By clicking “Sign up for GitHub”, you agree to our terms of service and privacy statement. We’ll occasionally send you account related emails.
Already on GitHub? Sign in to your account
Estimation of allele freq with metafounders #148
Comments
In |
As discussed today there might be multiple ways to handle this so let's get back to this once we have other engineering done;) |
A note. I recall that AW reported that estimating allele freq sometimes made genome-wide imputation worse. I find this surprising. After our look at the code yesterday, I think that maybe this observation was/is due to the way AF is estimated - we collect information from any pedigree member and find AF that would best explain their observed genotype status (via Newton optimisation).
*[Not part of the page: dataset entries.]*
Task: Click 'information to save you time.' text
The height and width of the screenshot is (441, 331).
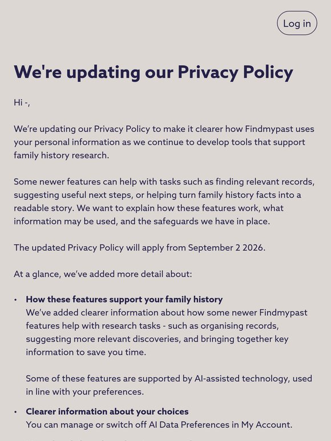Action: [86, 353]
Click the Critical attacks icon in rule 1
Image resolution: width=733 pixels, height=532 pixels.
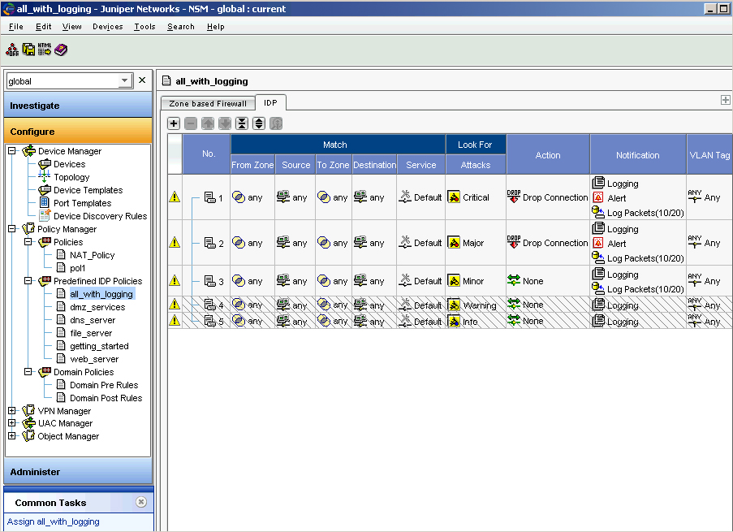(x=454, y=197)
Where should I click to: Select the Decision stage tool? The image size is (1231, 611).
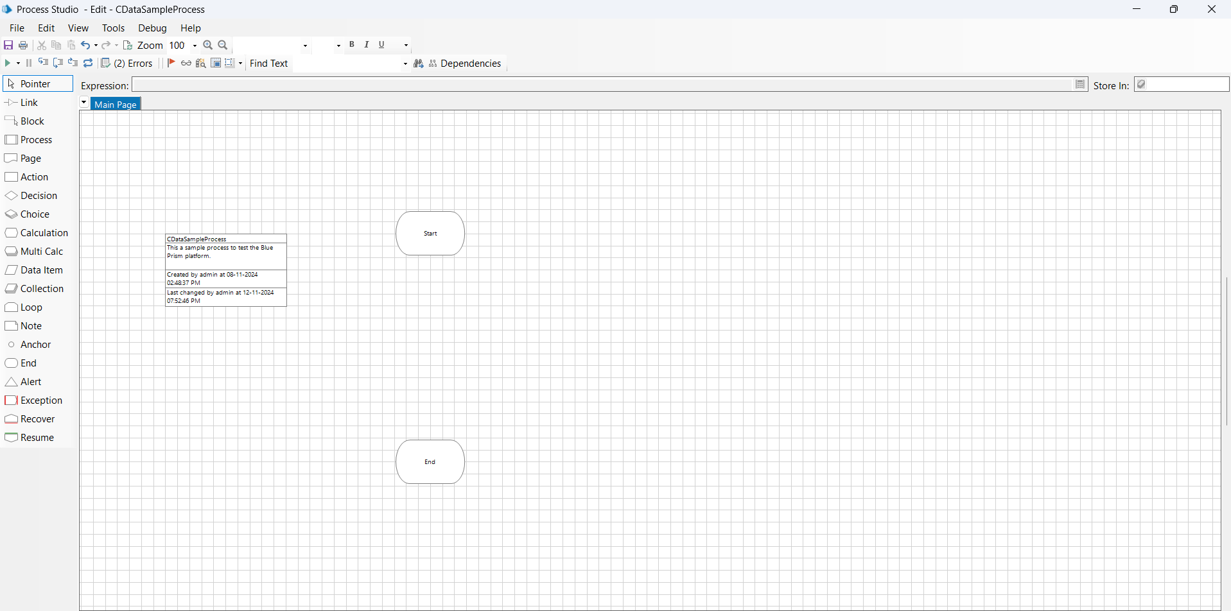pos(39,196)
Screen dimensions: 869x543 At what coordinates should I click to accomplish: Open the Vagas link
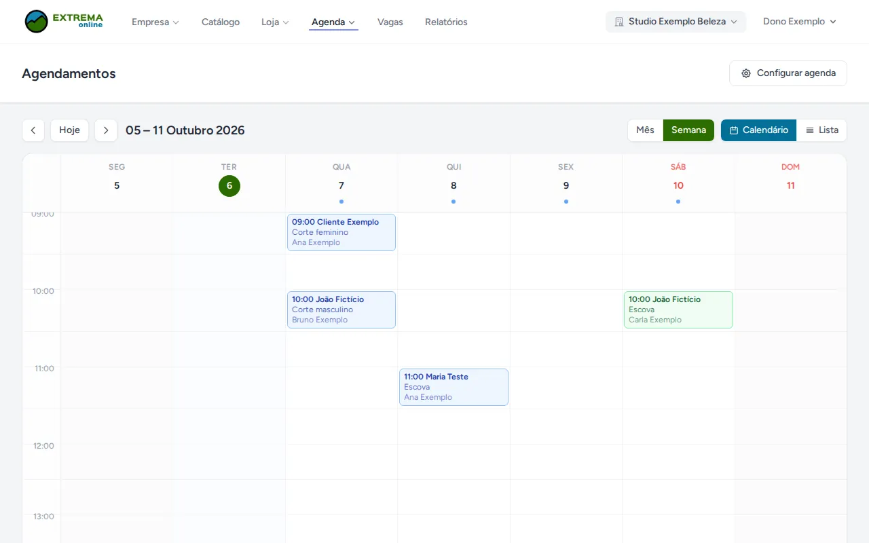coord(390,22)
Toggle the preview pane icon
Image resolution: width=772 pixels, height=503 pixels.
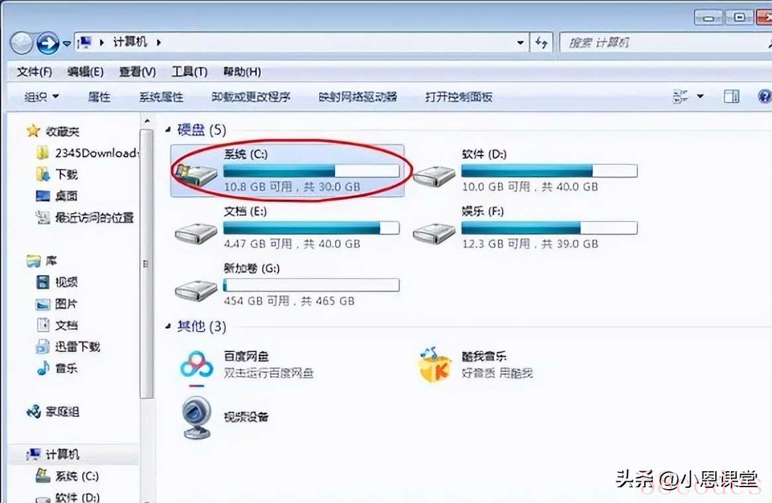[x=731, y=97]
This approach ignores that some of these individuals are related (imagine we have lots of data from one family and far less from other families - that family will dominate the result too much - we would ideally weight by relationships between individuals) and importantly, it is not estimating the right AF - this is an estimate of AF that pertains to the whole population spanning all the generations, which is not what we need for peeling - for peeling we need AF in founders (or metafounder(s)). There might not be much difference between these in some cases, but I for sure know that there can be quite a bit of difference in some cases - long pedigrees with selection! |
Notes from meeting on estimating the allele frequencies in AlphaPeel:Current approach: Planned updates to code:To include the alternative method in addition to the current method.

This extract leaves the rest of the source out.